Saved data entries:
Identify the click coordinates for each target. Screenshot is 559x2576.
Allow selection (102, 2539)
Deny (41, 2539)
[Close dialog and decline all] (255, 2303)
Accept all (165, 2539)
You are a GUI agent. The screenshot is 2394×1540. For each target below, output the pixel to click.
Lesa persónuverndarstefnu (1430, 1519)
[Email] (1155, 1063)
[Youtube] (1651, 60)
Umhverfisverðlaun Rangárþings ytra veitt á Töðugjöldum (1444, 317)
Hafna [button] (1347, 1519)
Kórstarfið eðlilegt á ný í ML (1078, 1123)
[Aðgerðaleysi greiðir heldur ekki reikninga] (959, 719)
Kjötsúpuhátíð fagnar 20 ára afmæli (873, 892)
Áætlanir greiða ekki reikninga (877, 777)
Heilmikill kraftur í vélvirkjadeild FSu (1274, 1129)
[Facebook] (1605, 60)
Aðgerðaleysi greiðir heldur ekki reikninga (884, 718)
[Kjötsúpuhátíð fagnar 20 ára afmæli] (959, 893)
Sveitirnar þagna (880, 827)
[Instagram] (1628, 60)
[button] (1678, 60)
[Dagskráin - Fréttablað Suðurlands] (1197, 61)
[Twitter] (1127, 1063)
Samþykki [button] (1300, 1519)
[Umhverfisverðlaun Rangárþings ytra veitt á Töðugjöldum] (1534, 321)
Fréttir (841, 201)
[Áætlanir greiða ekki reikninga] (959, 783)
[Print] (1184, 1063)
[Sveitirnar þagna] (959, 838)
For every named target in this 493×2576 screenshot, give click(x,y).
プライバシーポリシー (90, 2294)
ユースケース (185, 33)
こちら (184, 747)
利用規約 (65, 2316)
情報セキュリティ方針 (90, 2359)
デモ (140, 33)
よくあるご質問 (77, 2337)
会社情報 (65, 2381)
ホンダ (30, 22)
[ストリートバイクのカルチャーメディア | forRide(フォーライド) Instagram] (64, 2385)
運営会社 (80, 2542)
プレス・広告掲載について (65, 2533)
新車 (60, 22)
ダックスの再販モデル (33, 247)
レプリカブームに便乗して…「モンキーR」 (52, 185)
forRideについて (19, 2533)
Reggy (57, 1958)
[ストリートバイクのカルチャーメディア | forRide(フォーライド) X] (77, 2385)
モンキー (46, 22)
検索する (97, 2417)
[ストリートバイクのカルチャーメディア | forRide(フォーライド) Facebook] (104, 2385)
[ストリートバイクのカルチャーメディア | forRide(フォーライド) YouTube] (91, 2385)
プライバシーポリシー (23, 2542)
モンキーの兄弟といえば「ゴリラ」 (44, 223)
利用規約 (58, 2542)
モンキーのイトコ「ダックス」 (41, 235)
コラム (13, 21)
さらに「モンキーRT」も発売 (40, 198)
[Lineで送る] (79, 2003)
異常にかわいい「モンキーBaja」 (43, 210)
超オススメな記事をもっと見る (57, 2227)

• [Task directions]: The answer must be a single number: the count of lines in the data that include the word "Aðgerðaleysi".

• [Result of this task]: 2